Physician-owned hospitals have long been a controversial facet of U.S. healthcare. Proponents say POHs align with the Affordable Care Act's goal of the triple aim — improving care, improving population health and reducing costs. Meanwhile, critics purport that physicians' ownership of hospitals incentivizes them to improperly refer patients to facilities in which they have a financial interest or order unnecessary medical procedures, according to Health Affairs.
Critics also argue that POHs might cherry pick healthier patients and those seeking specialized and highly profitably medical treatment, which would negatively affect competing hospitals' bottom lines and lower their own ability to provide indigent care, according to the report.
The concerns prompted legislators to impose several restrictions on POHs under the ACA, such as a restriction on Medicare or Medicaid patient referrals by physicians to any hospitals they have ownership share in, a restriction on increasing aggregate physician ownership of a POH and a restriction on increasing the number of POH operating rooms and beds.
To gauge the effect the ACA has had on POHs so far, researchers at Health Affairs examined the behavior of 106 such facilities in Texas.
Here are 10 key takeaways from their findings and further insight on the workings of POHs, according to Health Affairs.
1. Results of the study showed the introduction of the ACA and its provisions related to POHs accelerated formation of new POHs before the law was implemented.
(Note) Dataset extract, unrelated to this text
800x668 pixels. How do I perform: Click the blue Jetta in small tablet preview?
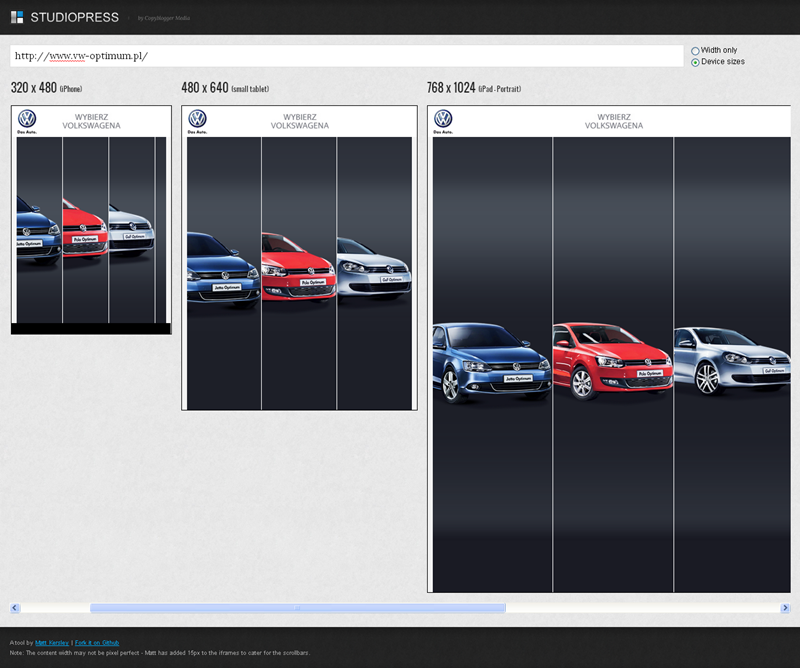[x=223, y=270]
For existing ones, researchers found increases in both aggregate physician ownership and physical capacity. They did not identify any evidence that these hospitals have stopped accepting Medicare since the law was enacted.
2. A handful of POHs formed after the implementation of the ACA. All of the nine such hospitals formed in Texas between 2011 and 2013 — none of which accepted Medicare — and have been sold or are part of bankruptcy filings.
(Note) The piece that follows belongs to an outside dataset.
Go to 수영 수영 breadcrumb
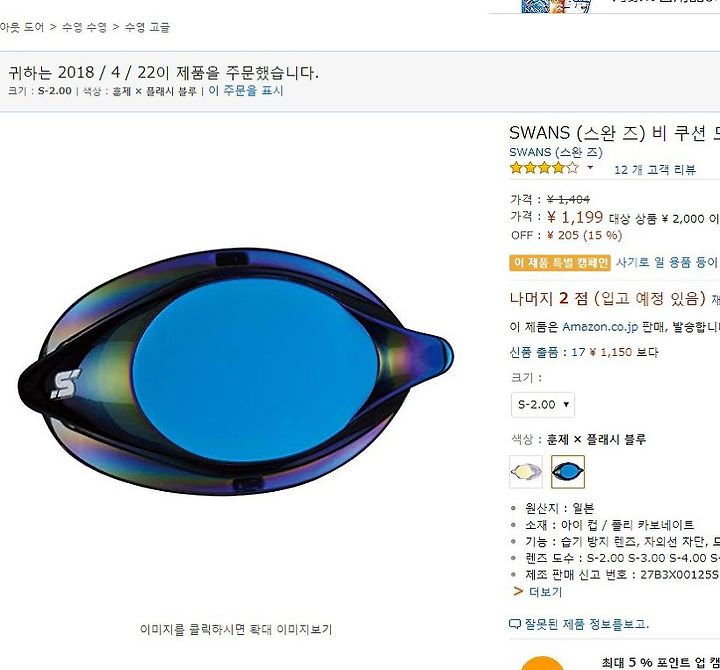Screen dimensions: 720x670 84,28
3. Since the ACA's restrictions came into effect, POHs have taken greater efforts to leverage their physical assets and human capital, leading to increased profitability.
4. According to the study, POHs are typically much smaller than other hospitals. For example, in 2012, POHs had an average of 276 full-time equivalent employees and 2,527 annual admissions, while other hospitals had an average of 420 FTEs and 4,756 admissions.
5. POHs are more likely to have emergency departments and operating rooms, but have fewer ED visits on average. However, POHs perform more surgeries per OR and perform a substantially larger percentage of surgeries in an outpatient setting, compared to non-POHs.
6. Forty-two percent of POH revenue comes from outpatient surgeries, compared with 28 percent of non-POH revenue.
7. Just over 63 percent of POHs are engaged in general medical and surgical care, compared with 51.5 percent of non-POHs. About 17.9 percent of POHs provide acute long-term care compared to 27 percent of non-POHs, according to the study.
8. POHs generate higher mean revenue per adjusted patient day than non-POHs ($2,710 versus $1,201, respectively).
9. POHs also have higher mean total expenses per adjusted patient day than non-POHs ($2,307 versus $1,424, respectively).
10. While Medicare admissions far exceed Medicaid admissions at POHs and non-POHs, rates of both types of admissions were lower in POHs than non-POHs, according to the report. Because Medicare and Medicaid patients are often sicker and more expensive to treat, community hospitals likely feel the negative spillover effect.